Stored data entries
<<<<

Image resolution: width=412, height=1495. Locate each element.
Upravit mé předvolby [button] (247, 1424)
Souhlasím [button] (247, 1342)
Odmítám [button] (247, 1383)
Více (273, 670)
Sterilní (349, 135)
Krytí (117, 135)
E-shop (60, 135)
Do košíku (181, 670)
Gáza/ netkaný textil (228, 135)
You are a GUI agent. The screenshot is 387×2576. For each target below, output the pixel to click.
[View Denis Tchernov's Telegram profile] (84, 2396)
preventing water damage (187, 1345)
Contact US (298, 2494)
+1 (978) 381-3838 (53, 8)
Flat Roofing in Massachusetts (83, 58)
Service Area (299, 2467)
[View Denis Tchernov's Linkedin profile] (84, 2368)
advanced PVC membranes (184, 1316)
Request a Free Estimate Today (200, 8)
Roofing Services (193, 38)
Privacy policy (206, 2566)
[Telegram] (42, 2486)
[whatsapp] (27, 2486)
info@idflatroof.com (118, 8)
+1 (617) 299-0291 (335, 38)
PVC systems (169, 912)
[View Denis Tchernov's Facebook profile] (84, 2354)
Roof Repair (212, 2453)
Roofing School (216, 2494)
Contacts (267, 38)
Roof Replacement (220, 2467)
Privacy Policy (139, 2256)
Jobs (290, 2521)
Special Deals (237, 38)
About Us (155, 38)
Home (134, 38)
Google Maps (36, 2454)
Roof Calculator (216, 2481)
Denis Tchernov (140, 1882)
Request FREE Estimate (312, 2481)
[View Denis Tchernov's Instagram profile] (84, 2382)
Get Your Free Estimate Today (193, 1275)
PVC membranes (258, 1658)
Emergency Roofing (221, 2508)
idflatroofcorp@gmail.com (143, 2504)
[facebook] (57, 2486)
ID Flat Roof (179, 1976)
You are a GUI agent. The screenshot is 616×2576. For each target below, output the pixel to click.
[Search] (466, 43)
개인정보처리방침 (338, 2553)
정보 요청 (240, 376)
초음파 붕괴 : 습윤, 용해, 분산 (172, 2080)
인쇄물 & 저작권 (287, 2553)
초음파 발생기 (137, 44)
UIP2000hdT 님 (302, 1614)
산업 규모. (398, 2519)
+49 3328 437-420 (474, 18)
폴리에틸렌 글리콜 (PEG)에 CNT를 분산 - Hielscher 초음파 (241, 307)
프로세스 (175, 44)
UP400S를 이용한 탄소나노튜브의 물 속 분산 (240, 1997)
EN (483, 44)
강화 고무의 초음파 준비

>>>>

# [How to complete this task]
Every record, start to finish: reproduce it word for word.

# [Reply to the exercise]
Image resolution: width=412, height=1495. Locate each element.
Upravit mé předvolby [button] (247, 1424)
Souhlasím [button] (247, 1342)
Odmítám [button] (247, 1383)
Více (273, 670)
Sterilní (349, 135)
Krytí (117, 135)
E-shop (60, 135)
Do košíku (181, 670)
Gáza/ netkaný textil (228, 135)
You are a GUI agent. The screenshot is 387×2576. For each target below, output the pixel to click.
[View Denis Tchernov's Telegram profile] (84, 2396)
preventing water damage (187, 1345)
Contact US (298, 2494)
+1 (978) 381-3838 (53, 8)
Flat Roofing in Massachusetts (83, 58)
Service Area (299, 2467)
[View Denis Tchernov's Linkedin profile] (84, 2368)
advanced PVC membranes (184, 1316)
Request a Free Estimate Today (200, 8)
Roofing Services (193, 38)
Privacy policy (206, 2566)
[Telegram] (42, 2486)
[whatsapp] (27, 2486)
info@idflatroof.com (118, 8)
+1 (617) 299-0291 (335, 38)
PVC systems (169, 912)
[View Denis Tchernov's Facebook profile] (84, 2354)
Roof Repair (212, 2453)
Roofing School (216, 2494)
Contacts (267, 38)
Roof Replacement (220, 2467)
Privacy Policy (139, 2256)
Jobs (290, 2521)
Special Deals (237, 38)
About Us (155, 38)
Home (134, 38)
Google Maps (36, 2454)
Roof Calculator (216, 2481)
Denis Tchernov (140, 1882)
Request FREE Estimate (312, 2481)
[View Denis Tchernov's Instagram profile] (84, 2382)
Get Your Free Estimate Today (193, 1275)
PVC membranes (258, 1658)
Emergency Roofing (221, 2508)
idflatroofcorp@gmail.com (143, 2504)
[facebook] (57, 2486)
ID Flat Roof (179, 1976)
You are a GUI agent. The screenshot is 616×2576. For each target below, output the pixel to click.
[Search] (466, 43)
개인정보처리방침 (338, 2553)
정보 요청 (240, 376)
초음파 붕괴 : 습윤, 용해, 분산 (172, 2080)
인쇄물 & 저작권 (287, 2553)
초음파 발생기 (137, 44)
UIP2000hdT 님 (302, 1614)
산업 규모. (398, 2519)
+49 3328 437-420 (474, 18)
폴리에틸렌 글리콜 (PEG)에 CNT를 분산 - Hielscher 초음파 (241, 307)
프로세스 (175, 44)
UP400S를 이용한 탄소나노튜브의 물 속 분산 (240, 1997)
EN (483, 44)
강화 고무의 초음파 준비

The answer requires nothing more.